Citicorp, JP Morgan Chase & Co., and three other global banking giants have agreed to plead guilty to U.S. felony charges for rigging foreign currency exchange rates and pay a total of nearly $5.7 billion in fines as part of settlements announced Wednesday by U.S. and European officials.
The banks, which also include Barclays, the Royal Bank of Scotland and UBS, “for years participated in a brazen display of collusion,” said Atty. Gen. Loretta Lynch.
“The penalty all these banks will now pay is fitting considering the long-running and egregious nature of their anti-competitive conduct,” she said at a Washington news conference.
“It is commensurate with the pervasive harm done. And it should deter competitors in the future from chasing profits without regard to fairness, to the law or to the public welfare,” she said.
The banks agreed to what the Justice Department called three years of “corporate probation” that would include federal court supervision and regular reporting to authorities to determining that the firms had ended “all criminal activity.”
The agreements do not prevent the Justice Department from prosecuting executives and other employees at the banks for the illegal activity.
The guilty pleas and fines revolve around rigging foreign currency exchange and, in the case of UBS, for violating the terms of a previous settlement involving manipulation of a key global interest rate known as Libor.
The actions are the latest major financial and reputational hits to major banks as regulators have cracked down on bad behavior since the 2008 financial crisis.
Citicorp, JPMorgan Chase, Barclays and the Royal Bank of Scotland pleaded guilty to manipulating the price of U.S. dollars and euros traded on the foreign currency exchange spot market from December 2007 to January 2013, the Justice Department said.
Traders at the firms, who described themselves as members of “The Cartel,” used electronic chat rooms and code words to manipulate exchange rates “in an effort to increase their profits,” the Justice Department said.
“The banks pleading guilty today are not ordinary market participants. They are ‘market makers,’ representing 25% or more of dollar–euro exchange rate transactions each year,” said Asst. Atty. Gen. Bill Baer.
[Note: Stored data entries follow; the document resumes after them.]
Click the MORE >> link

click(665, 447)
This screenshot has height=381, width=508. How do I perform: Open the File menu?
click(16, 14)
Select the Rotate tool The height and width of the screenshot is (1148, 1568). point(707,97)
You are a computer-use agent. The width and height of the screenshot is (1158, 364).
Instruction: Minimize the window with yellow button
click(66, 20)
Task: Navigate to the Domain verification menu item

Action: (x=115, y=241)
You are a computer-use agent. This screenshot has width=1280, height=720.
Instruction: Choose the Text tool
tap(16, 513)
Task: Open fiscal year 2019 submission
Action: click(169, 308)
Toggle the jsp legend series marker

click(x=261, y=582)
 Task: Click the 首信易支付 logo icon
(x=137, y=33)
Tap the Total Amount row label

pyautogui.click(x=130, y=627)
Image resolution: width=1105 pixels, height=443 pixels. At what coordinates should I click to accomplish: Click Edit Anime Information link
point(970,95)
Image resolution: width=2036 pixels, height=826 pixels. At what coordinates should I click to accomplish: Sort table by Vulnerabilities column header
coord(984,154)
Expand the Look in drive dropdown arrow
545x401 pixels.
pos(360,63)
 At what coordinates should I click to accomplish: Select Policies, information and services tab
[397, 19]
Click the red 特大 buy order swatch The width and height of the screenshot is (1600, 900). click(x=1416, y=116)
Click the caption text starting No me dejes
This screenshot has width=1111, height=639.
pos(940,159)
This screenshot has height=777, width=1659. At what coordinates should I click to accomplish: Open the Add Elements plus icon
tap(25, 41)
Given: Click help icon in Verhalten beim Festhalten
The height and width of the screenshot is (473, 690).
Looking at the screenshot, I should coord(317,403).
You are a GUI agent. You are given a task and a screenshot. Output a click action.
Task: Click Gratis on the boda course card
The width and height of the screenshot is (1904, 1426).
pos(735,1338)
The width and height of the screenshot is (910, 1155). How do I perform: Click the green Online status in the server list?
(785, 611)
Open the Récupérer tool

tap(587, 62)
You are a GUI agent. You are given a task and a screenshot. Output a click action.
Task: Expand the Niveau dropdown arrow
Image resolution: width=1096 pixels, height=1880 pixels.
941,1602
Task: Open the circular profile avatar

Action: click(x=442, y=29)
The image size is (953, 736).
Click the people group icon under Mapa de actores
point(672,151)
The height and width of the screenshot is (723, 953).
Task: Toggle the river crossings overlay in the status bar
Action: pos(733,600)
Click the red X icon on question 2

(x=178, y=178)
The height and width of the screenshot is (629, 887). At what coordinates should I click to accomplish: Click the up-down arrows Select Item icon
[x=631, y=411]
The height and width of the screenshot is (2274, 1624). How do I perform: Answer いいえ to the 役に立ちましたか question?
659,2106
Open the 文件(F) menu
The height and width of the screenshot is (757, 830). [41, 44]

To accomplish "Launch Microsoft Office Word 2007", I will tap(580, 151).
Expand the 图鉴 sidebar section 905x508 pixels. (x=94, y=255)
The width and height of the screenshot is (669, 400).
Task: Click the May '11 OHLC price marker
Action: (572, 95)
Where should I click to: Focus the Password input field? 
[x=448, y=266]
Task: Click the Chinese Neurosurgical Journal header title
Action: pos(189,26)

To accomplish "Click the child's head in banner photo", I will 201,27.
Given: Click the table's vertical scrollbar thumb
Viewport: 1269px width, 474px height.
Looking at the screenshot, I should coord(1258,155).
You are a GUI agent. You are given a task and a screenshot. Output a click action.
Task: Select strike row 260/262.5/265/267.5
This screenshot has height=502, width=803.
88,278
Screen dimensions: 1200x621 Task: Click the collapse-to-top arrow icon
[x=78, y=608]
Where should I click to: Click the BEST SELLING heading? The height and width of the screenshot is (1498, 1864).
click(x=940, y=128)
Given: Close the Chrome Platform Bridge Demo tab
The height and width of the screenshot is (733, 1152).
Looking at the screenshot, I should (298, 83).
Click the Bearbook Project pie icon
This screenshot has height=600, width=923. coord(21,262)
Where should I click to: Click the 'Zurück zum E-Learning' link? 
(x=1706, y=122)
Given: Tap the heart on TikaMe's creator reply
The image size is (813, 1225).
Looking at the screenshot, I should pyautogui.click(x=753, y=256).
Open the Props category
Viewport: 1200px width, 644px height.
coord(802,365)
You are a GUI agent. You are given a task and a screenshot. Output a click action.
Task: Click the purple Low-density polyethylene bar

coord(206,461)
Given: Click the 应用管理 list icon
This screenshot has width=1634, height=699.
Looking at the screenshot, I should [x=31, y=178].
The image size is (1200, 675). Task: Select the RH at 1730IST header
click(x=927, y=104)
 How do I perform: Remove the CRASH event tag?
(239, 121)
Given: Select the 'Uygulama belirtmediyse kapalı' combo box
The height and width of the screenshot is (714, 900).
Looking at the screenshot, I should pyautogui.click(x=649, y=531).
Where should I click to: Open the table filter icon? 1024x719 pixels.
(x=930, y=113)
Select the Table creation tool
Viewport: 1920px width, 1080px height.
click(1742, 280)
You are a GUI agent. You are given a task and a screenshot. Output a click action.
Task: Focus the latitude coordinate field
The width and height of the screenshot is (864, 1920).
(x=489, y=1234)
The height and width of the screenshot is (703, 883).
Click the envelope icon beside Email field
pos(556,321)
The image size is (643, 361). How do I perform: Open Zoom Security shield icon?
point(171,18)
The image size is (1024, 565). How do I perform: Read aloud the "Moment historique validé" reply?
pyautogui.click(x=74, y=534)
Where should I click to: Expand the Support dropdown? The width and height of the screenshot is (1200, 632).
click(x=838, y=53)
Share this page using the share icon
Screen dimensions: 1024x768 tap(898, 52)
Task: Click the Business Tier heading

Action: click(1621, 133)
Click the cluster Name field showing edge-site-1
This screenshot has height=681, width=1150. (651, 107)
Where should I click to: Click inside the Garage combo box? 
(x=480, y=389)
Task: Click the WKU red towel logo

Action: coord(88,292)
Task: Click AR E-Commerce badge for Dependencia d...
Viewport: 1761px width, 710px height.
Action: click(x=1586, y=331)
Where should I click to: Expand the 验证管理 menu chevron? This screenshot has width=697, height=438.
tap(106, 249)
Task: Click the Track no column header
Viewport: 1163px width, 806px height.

“As such, they were uniquely positioned to manipulate the market,” he said. “And that is what they did.”
The four bank holding companies each agreed to plead guilty to one felony count of conspiring to fix prices and rig bids for foreign currency exchange.
Fines were proportional to each bank’s involvement in the conspiracy, which violated antitrust laws, the Justice Department said.
The fines are: $925 million for Citicorp; $650 million for Barclays; $550 million for JPMorgan Chase; and $395 million for Royal Bank of Scotland.
The Citicorp penalty is the largest single antitrust fine in history, Lynch said. And the combined $2.5 billion to be paid by those four banks is the largest set of antitrust fines the Justice Department has ever levied, she said.
But the penalties didn’t end there.
Barclays also agreed to pay an additional $60 million criminal penalty for violating terms of a June 2012 agreement resolving the Justice Department’s investigation into the bank’s involvement in manipulating Libor, also known as the London interbank offer rate, a global interest rate benchmark.
UBS also settled a Libor investigation with the Justice Department in 2012, signing a non-prosecution agreement that required the bank to avoid future violations. Lynch said Wednesday that UBS had participated in the foreign exchange manipulation, which was a violation of that earlier agreement.
UBS agreed to pay a $203 million fine and plead guilty to a single count of wire fraud in connection with the investigation, Lynch said.
It was the first time in recent history that the Justice Department found a company in violation of a non-prosecution agreement over the firm’s objections, she said.
“UBS promised … not to commit additional crimes, but it did,” Lynch said. “The Department of Justice, under my watch, will not hesitate to file criminal charges for financial institutions that re-offend.”
UBS Chairman Axel A. Weber and Group Chief Executive Sergio P. Ermotti said in a joint statement that they had “made significant investments to strengthen our control framework and compliance programs.
“The conduct of a small number of employees was unacceptable and we have taken appropriate disciplinary actions,” they said.
In addition, the Federal Reserve said Wednesday it was imposing a total of more than $1.6 billion on the five banks for the foreign exchange manipulation. Barclays also will pay a total of about $1.3 billion to settled related claims with regulators from the Commodity Futures Trading Commission, the New York State Department of Financial Services and the United Kingdom’s Financial Conduct Authority.
On top of earlier settlements in the U.S. and abroad, the five banks have paid nearly $9 billion in fines and other penalties stemming from the foreign exchange market manipulation, the Justice Department said.